Gue ngerasa, gue ga memaksa untuk segera ke Solo kemarin. Rasanya, gue ingin lama di rumah sebelum balik ke Solo untuk menyiapkan diri bergulat dengan tesis. Sekarang, gue nggak tahu apa gue benar-benar siap, tapi gue juga sadar kalau lebih baik gue memulai daripada menunggu siap. Gue nggak tahu gimana pembimbing gue nanti, kesibukan mereka, dan masalah-masalah lain, jadi gue pikir lebih baik gue memulai sekarang.
Gue selalu berusaha meyakini, apa yang dimulai pasti akan diakhiri, karena umur manusia pun begitu. Belajar dari skripsi gue yang pada akhirnya selesai, gue mikir kalau tesis gue pun akan selesai.Yang gue butuhkan adalah konsisten, ketekunan, kesabaran, dan rajin berdoa, hal-hal yang gampang ditulis tapi kadang susah dikerjain. Dan sebenarnya, makin hari gue makin sadar kalau kadang masalah yang ada itu lebih ke masalah gue sendiri, gue suka cemas yang berakhir nunda tugas, padahal waktu gue kerjain yang akhirnya bisa (walau kadang nggak kayak yang gue harapkan).

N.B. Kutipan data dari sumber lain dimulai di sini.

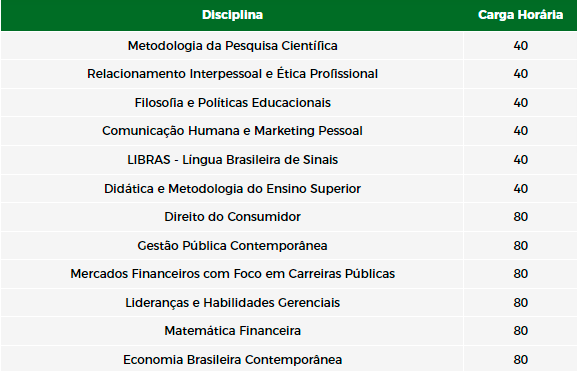This screenshot has width=577, height=371.
Task: Select Lideranças e Habilidades Gerenciais row
Action: pyautogui.click(x=288, y=303)
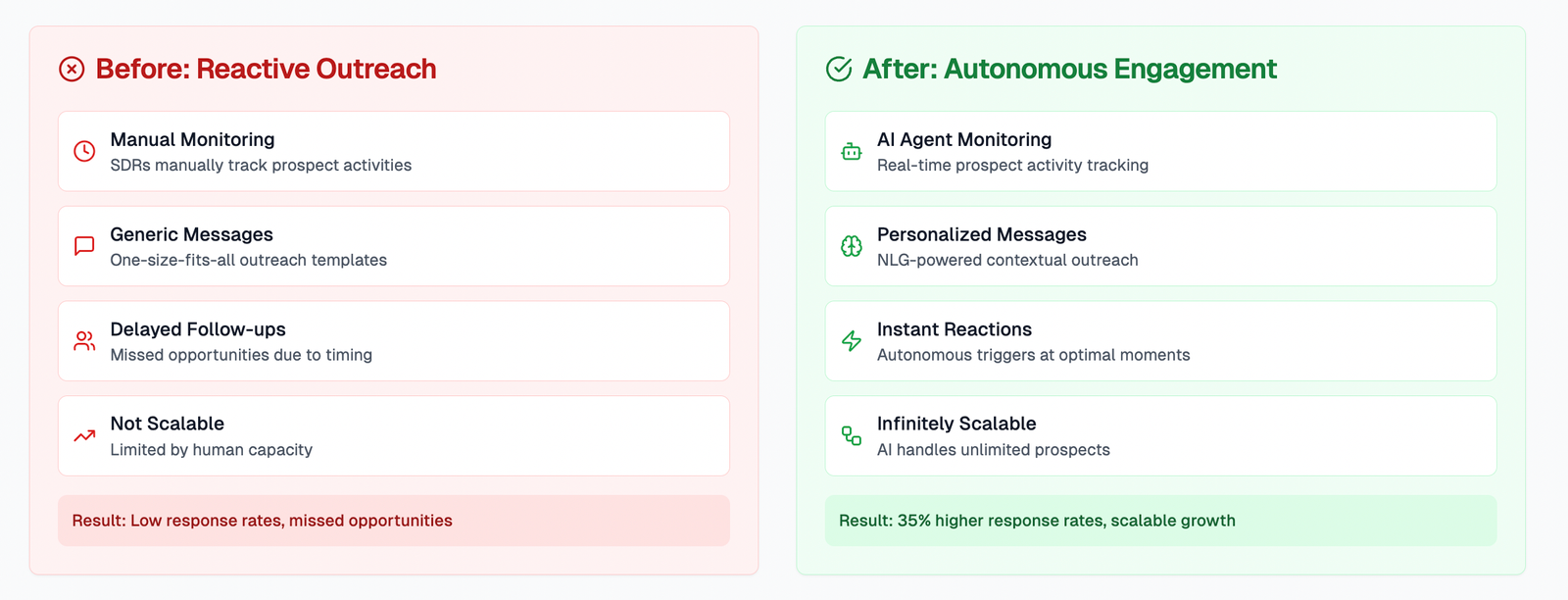Select the Manual Monitoring card title

point(192,140)
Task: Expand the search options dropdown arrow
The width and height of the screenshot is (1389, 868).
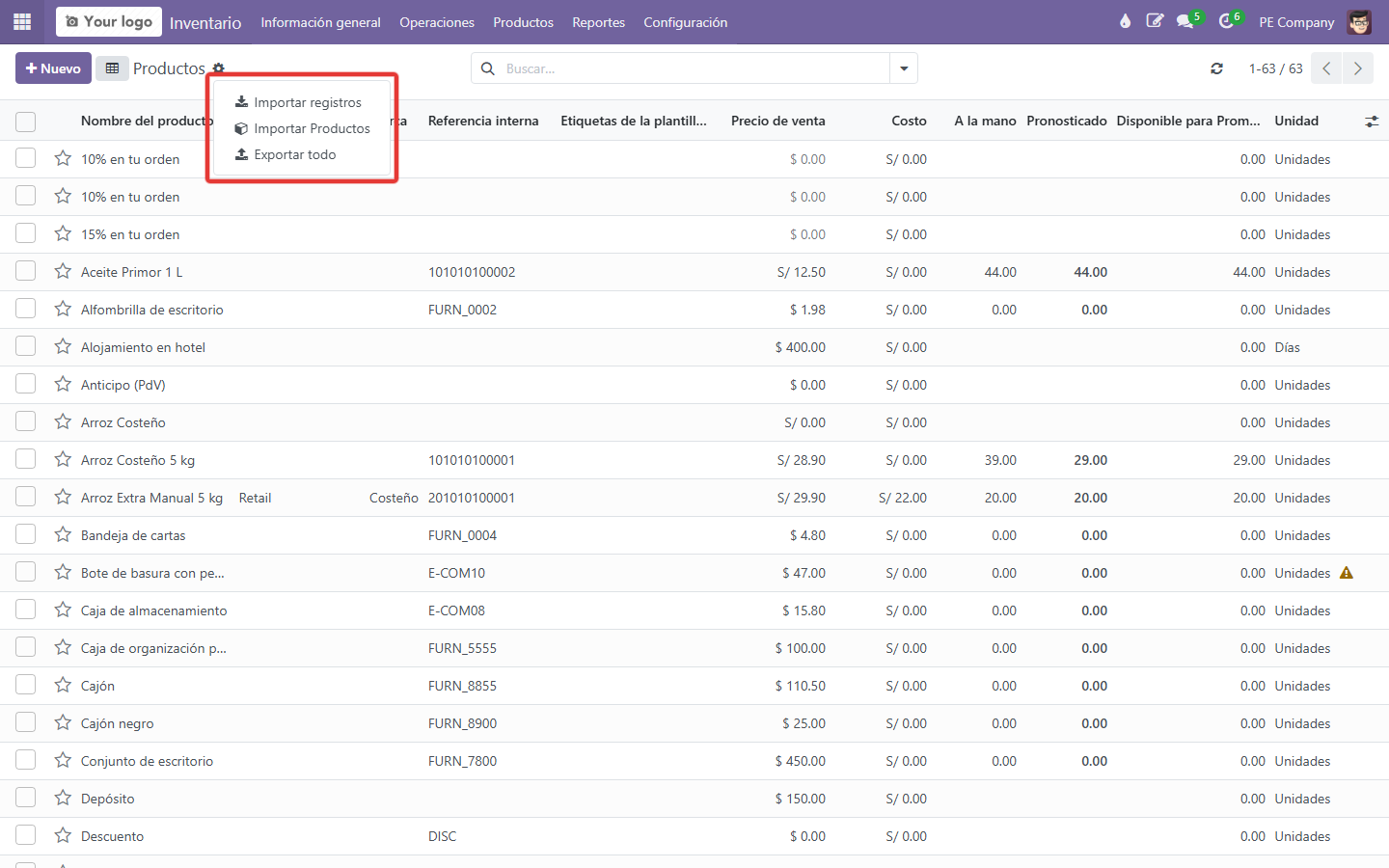Action: 904,68
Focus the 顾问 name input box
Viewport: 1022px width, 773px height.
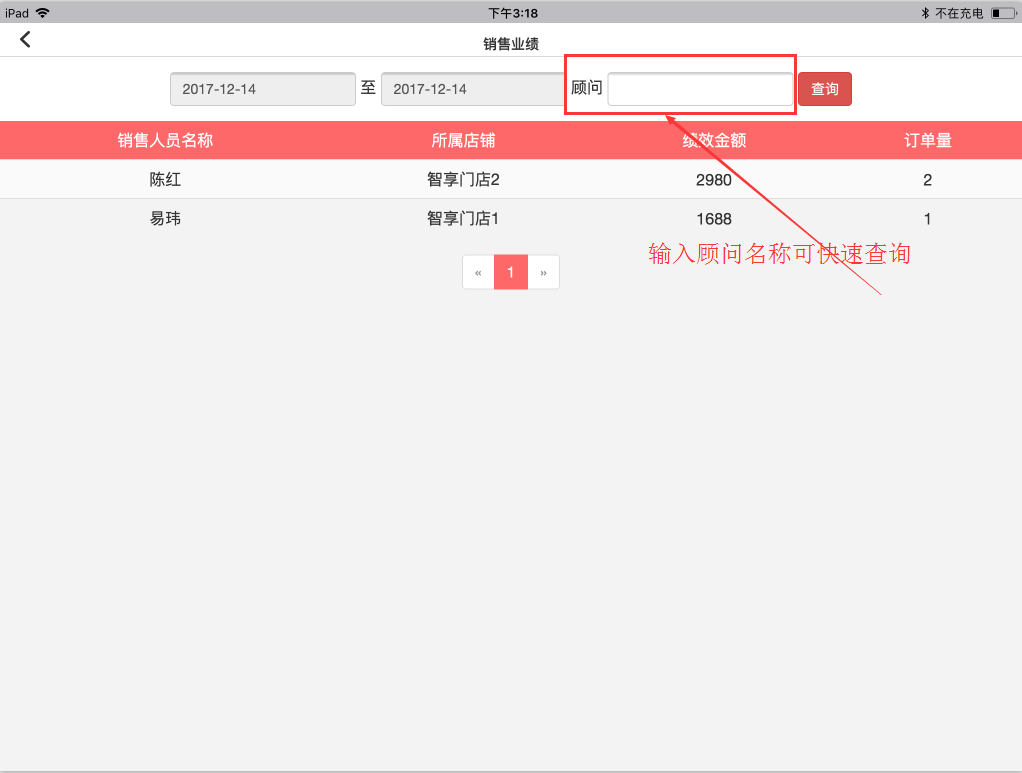point(700,89)
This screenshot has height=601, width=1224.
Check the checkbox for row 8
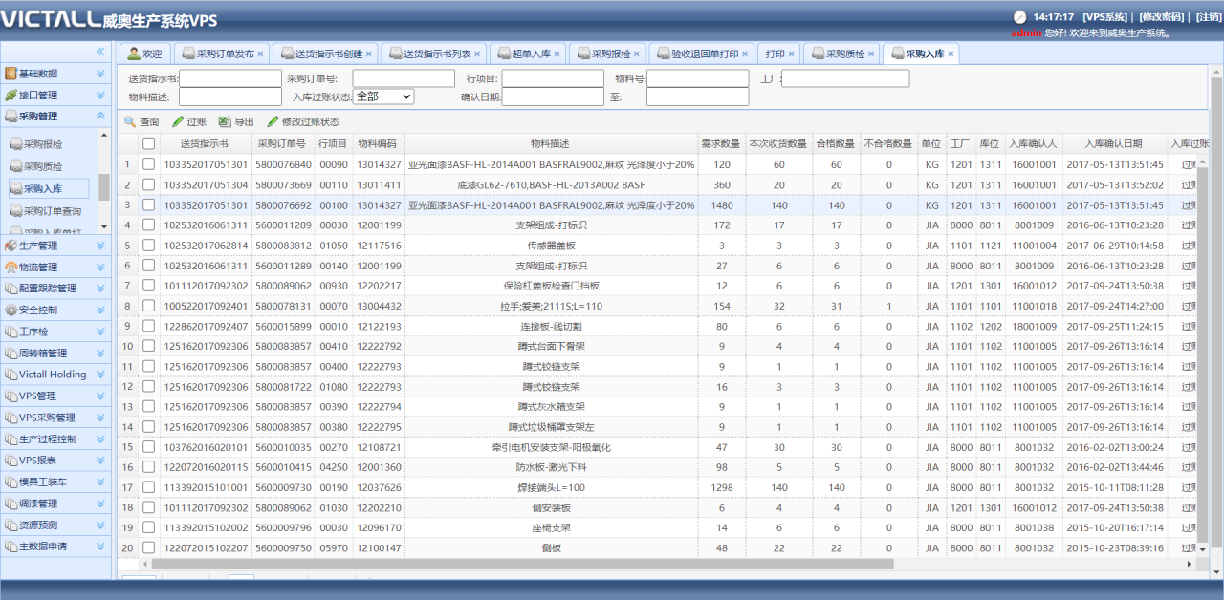(148, 306)
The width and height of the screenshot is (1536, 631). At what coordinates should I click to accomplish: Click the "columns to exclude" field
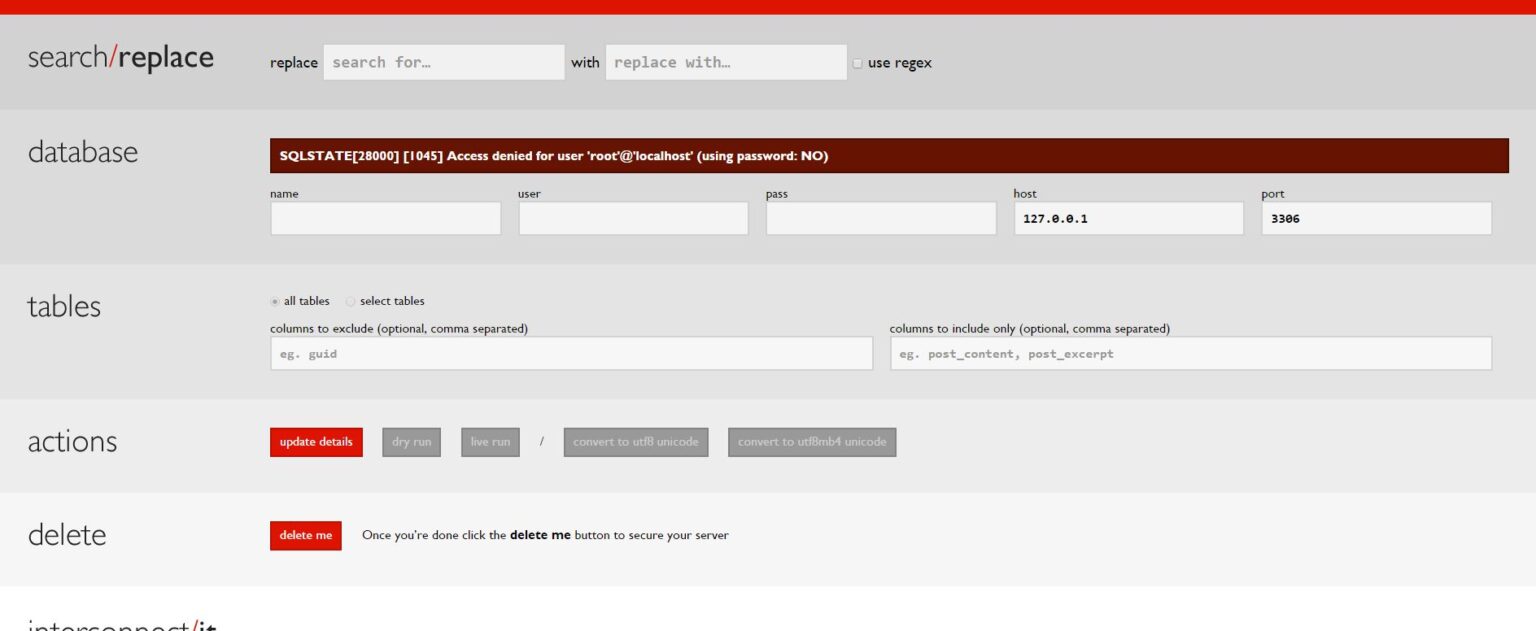pos(571,353)
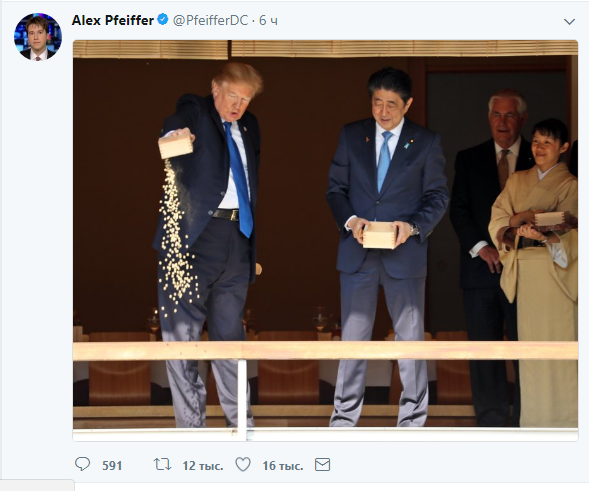Viewport: 589px width, 491px height.
Task: Send via the envelope message icon
Action: coord(322,465)
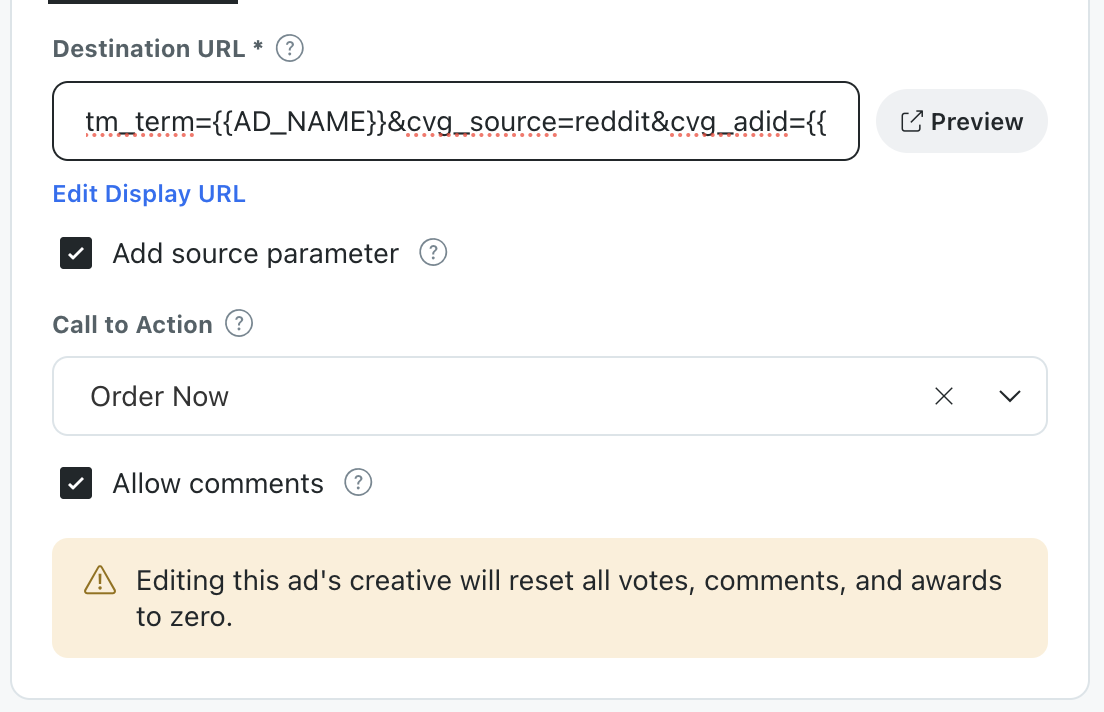This screenshot has height=712, width=1104.
Task: Clear Order Now using the X icon
Action: pos(943,396)
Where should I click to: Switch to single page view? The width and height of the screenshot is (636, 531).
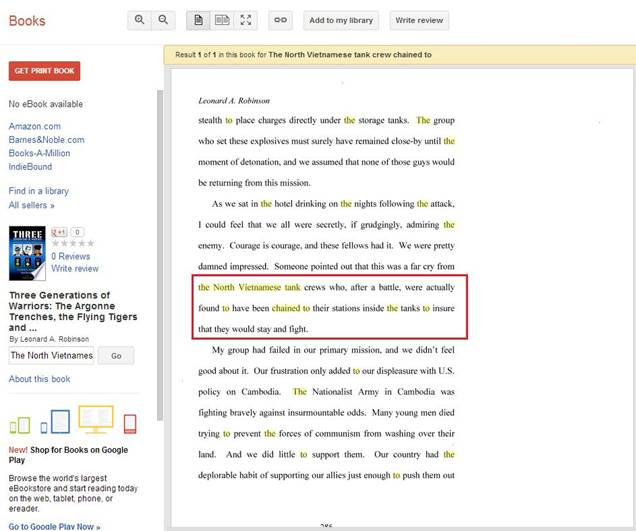[198, 20]
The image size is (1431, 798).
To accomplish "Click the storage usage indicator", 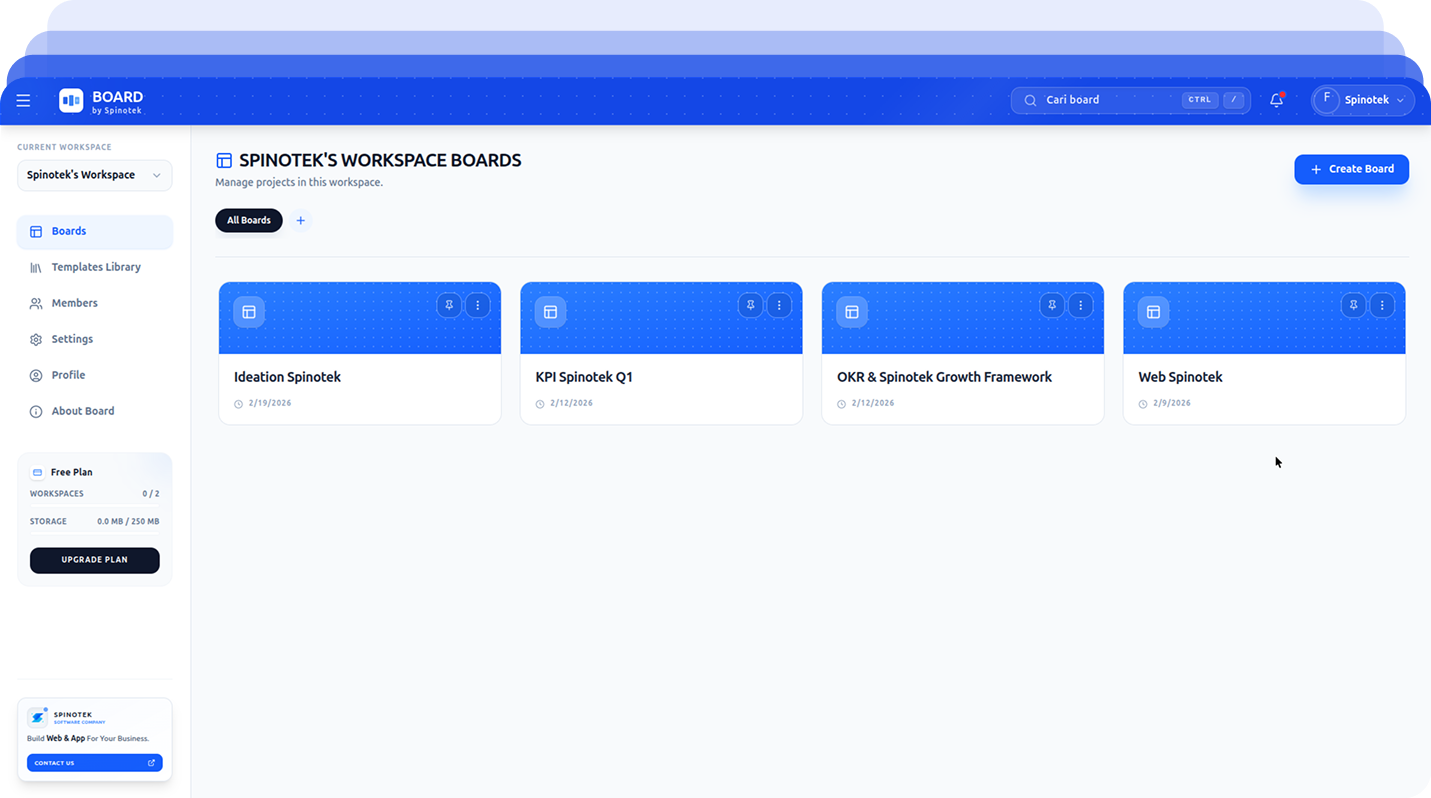I will click(x=94, y=520).
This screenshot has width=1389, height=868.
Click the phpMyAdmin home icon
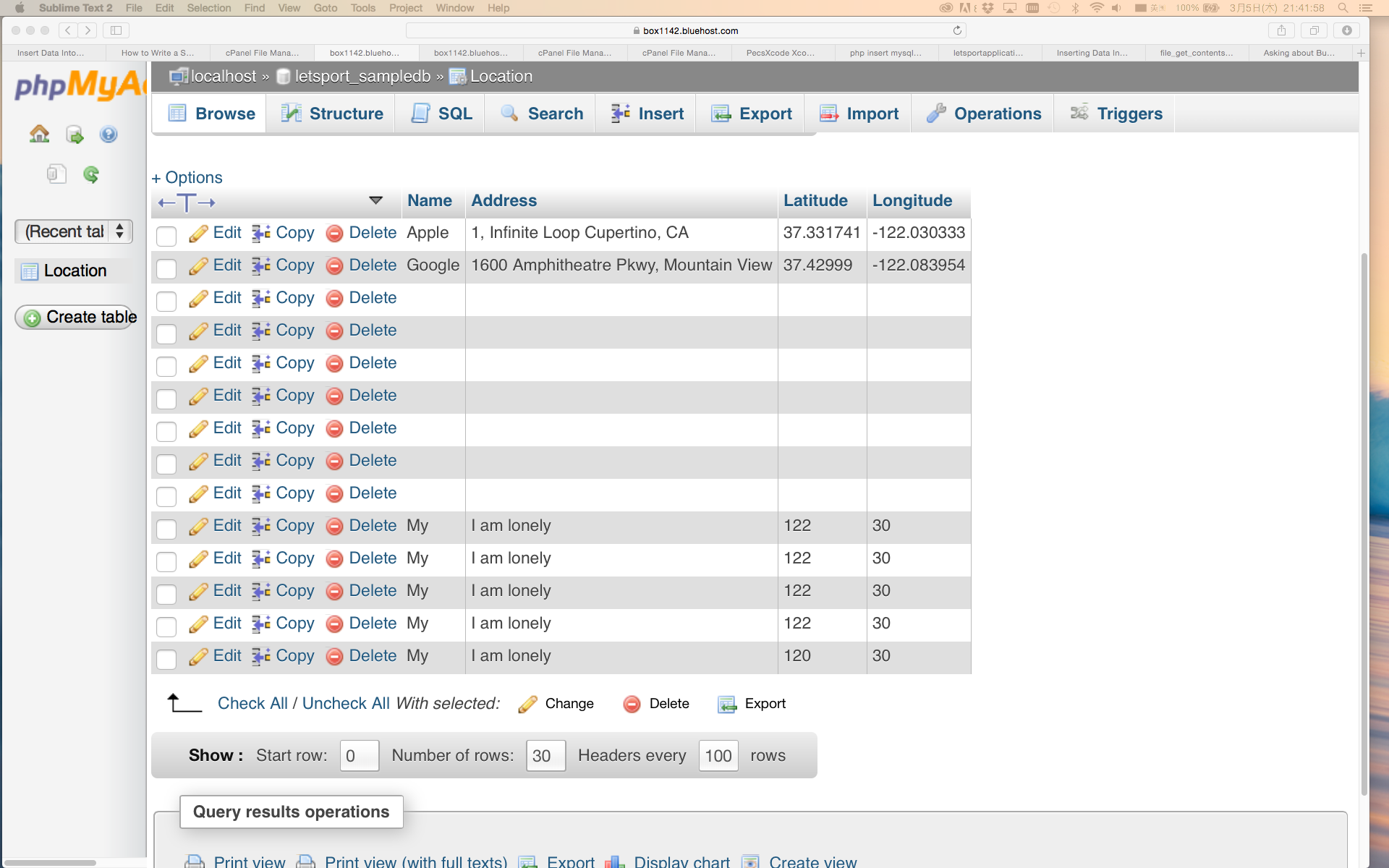point(38,134)
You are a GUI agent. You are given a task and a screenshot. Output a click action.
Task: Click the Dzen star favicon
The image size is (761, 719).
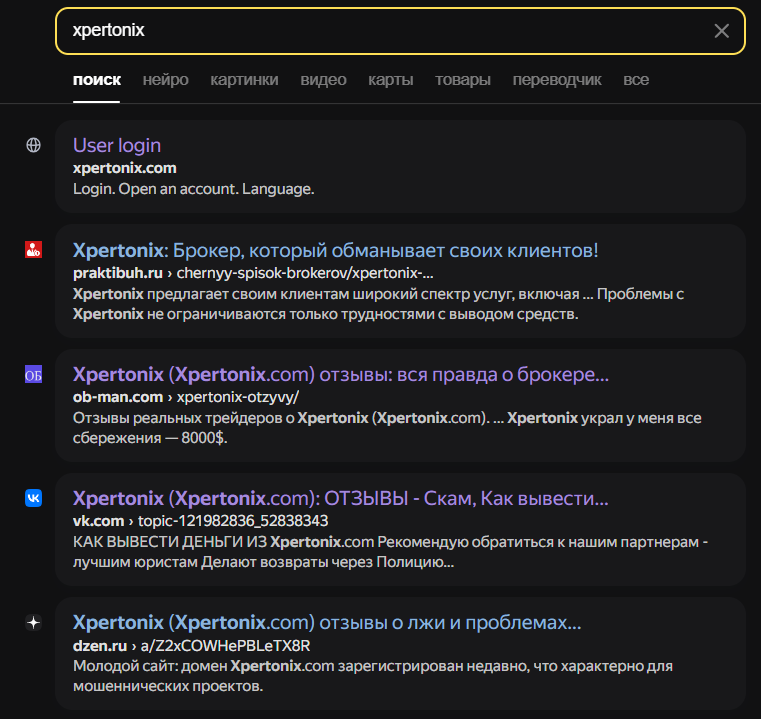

 Gue sadar kalo hidup bukan lomba lari, yang gue tahu, kalau gue mau lari ke finish, yah gue harus fokus sama lintasan gue. Lintasan tiap orang berbeda jadi nggak baik untuk banding-bandingin.
Gue sadar sekarang, kenapa rumah adalah zona aman gue setelah gue kuliah. Karena waktu pulang ke rumah, gue benar-benar pulang, berlibur, mendekam di rumah dan menikmati hari-hari bersama keluarga dan kucing gue. Di rumah gue nggak mikirin mau makan apa hari ini karena selalu ada makanan, gak mikirin betapa tingginya cucian kotor karena ada mesin cuci, nggak mikirin tugas-tugas kuliah karena lagi libur, dan semua itu berimbas ke menurunnya kecemasan gue kalau di rumah. emang sih, gue masih mikir dan takut soal masa depan di rumah, tapi nggak seseram pas gue jauh dari rumah.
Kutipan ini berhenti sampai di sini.